I'm not sure of the formal answer to your question, but for simulation purposes, this approach worked for me:
Edit:
To extract the unnormalized vector $x$ from $\left| x \right\rangle$ (a normalized quantum state) you would have to do full state tomography, which is a bigger problem than extracting the normalization constant. To extract the normalization constant, notice in the HHL paper that the normalization constant that we do not know "pops out" after measuring an ancilla qubit in a success basis state. So to $\textit{estimate}$ the normalization we could do HHL over and over again and take the number of times we measure success on the ancilla qubit divided by the total number of runs.
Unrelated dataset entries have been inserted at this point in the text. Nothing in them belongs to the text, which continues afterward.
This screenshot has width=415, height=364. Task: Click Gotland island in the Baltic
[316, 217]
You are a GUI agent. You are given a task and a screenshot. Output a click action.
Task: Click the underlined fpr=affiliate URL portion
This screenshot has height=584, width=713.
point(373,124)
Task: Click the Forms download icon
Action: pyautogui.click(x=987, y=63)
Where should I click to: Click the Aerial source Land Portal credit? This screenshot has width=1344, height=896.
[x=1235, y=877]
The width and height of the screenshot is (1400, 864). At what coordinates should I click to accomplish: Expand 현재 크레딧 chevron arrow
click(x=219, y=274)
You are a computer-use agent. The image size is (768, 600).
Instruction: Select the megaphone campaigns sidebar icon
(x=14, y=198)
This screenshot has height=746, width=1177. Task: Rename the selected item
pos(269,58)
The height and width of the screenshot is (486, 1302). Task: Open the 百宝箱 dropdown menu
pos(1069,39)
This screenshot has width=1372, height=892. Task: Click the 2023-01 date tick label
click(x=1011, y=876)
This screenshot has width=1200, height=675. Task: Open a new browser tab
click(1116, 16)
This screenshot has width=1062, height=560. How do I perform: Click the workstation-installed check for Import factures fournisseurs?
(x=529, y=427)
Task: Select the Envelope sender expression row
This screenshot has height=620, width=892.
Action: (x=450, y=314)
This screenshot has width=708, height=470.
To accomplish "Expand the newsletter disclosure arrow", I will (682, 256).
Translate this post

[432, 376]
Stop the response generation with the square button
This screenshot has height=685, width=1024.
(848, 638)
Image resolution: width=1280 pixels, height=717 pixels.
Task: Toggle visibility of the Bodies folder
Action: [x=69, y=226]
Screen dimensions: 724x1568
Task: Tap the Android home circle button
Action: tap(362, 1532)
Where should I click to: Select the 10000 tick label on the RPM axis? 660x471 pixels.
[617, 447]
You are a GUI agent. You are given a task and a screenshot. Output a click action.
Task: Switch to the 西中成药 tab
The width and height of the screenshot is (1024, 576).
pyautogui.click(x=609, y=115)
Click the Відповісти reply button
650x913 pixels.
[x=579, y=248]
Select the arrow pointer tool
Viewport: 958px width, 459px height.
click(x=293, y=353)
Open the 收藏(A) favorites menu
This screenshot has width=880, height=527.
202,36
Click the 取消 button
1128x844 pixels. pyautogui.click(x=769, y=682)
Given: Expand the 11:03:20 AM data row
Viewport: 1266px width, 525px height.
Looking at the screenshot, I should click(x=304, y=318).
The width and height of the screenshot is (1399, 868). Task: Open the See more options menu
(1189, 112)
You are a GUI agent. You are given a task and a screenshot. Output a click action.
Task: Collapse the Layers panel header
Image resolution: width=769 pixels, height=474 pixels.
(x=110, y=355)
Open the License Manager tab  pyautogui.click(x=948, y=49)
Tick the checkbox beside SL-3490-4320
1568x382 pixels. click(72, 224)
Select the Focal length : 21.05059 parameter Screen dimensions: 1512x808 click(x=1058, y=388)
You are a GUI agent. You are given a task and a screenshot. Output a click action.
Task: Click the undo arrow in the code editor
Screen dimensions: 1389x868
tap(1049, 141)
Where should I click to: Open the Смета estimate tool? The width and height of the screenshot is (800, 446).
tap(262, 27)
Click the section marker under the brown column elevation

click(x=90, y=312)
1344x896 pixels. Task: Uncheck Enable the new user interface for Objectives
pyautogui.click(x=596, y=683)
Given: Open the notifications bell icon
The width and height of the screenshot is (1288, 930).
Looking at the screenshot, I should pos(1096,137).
Alternatively, we know the vector $b$ is normalized to make $\left| b \right\rangle$ and we know this normalization constant. Then $A^{-1}$ is applied to $\left| b \right\rangle$, during which, the known normalization constant is multiplied by another constant that is unknown. These constants together make up the overall normalization constant.
HHL is solving the problem $x^\prime = A^{-1}\frac{b}{||b||}$, so your solution will always be normalised as $x^\prime=x/||b||$. You always have access to this information because HHL is a probabilistic algorithm, and the probability of success is $||x^\prime||=||x||/||b||$.
It can happen that your solution is normalised by other factors, but these will then depend on your algorithm and it should be possible to calculate them a priori. E.g. in the rotation step, if you perform the operation $$ |\lambda\rangle|0\rangle\mapsto|\lambda\rangle(\sqrt{1-\frac{C^2}{\lambda^2}}|0\rangle+\frac{C}{\lambda}|1\rangle), $$ then your solution will become $x^\prime=\frac{Cx}{||b||}$.